**DATA SUPPLIED**
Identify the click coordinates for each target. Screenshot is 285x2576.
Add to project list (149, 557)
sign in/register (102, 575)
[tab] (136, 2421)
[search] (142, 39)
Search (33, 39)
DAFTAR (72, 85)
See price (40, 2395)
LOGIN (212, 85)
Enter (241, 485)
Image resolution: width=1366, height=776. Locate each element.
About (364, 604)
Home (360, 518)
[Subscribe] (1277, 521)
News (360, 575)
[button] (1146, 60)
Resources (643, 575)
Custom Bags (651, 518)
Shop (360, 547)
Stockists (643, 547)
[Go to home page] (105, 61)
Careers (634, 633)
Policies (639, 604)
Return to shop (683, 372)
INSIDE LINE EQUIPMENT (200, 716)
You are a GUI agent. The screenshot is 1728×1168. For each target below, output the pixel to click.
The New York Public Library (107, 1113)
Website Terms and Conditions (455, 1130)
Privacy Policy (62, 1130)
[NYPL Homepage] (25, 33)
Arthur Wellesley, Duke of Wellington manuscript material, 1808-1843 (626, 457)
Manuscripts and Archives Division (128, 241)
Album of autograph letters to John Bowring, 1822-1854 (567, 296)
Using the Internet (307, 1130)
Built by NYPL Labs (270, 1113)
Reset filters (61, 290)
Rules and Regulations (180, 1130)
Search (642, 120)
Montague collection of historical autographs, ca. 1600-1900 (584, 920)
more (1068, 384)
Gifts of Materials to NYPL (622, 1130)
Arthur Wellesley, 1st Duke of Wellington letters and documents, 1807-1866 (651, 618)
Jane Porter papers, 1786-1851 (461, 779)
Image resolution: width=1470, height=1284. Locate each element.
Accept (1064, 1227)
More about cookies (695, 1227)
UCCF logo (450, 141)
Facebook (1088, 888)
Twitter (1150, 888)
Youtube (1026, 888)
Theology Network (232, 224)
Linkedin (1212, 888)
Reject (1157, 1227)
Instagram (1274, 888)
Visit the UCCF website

**WHAT YOU ARE ASKED TO DO**
Make a faithful copy of every record above.

**RESULT FOR THIS TASK**
Identify the click coordinates for each target. Screenshot is 285x2576.
Add to project list (149, 557)
sign in/register (102, 575)
[tab] (136, 2421)
[search] (142, 39)
Search (33, 39)
DAFTAR (72, 85)
See price (40, 2395)
LOGIN (212, 85)
Enter (241, 485)
Image resolution: width=1366, height=776. Locate each element.
About (364, 604)
Home (360, 518)
[Subscribe] (1277, 521)
News (360, 575)
[button] (1146, 60)
Resources (643, 575)
Custom Bags (651, 518)
Shop (360, 547)
Stockists (643, 547)
[Go to home page] (105, 61)
Careers (634, 633)
Policies (639, 604)
Return to shop (683, 372)
INSIDE LINE EQUIPMENT (200, 716)
You are a GUI agent. The screenshot is 1728×1168. For each target below, output the pixel to click.
The New York Public Library (107, 1113)
Website Terms and Conditions (455, 1130)
Privacy Policy (62, 1130)
[NYPL Homepage] (25, 33)
Arthur Wellesley, Duke of Wellington manuscript material, 1808-1843 (626, 457)
Manuscripts and Archives Division (128, 241)
Album of autograph letters to John Bowring, 1822-1854 (567, 296)
Using the Internet (307, 1130)
Built by NYPL Labs (270, 1113)
Reset filters (61, 290)
Rules and Regulations (180, 1130)
Search (642, 120)
Montague collection of historical autographs, ca. 1600-1900 (584, 920)
more (1068, 384)
Gifts of Materials to NYPL (622, 1130)
Arthur Wellesley, 1st Duke of Wellington letters and documents, 1807-1866 (651, 618)
Jane Porter papers, 1786-1851 (461, 779)
Image resolution: width=1470, height=1284. Locate each element.
Accept (1064, 1227)
More about cookies (695, 1227)
UCCF logo (450, 141)
Facebook (1088, 888)
Twitter (1150, 888)
Youtube (1026, 888)
Theology Network (232, 224)
Linkedin (1212, 888)
Reject (1157, 1227)
Instagram (1274, 888)
Visit the UCCF website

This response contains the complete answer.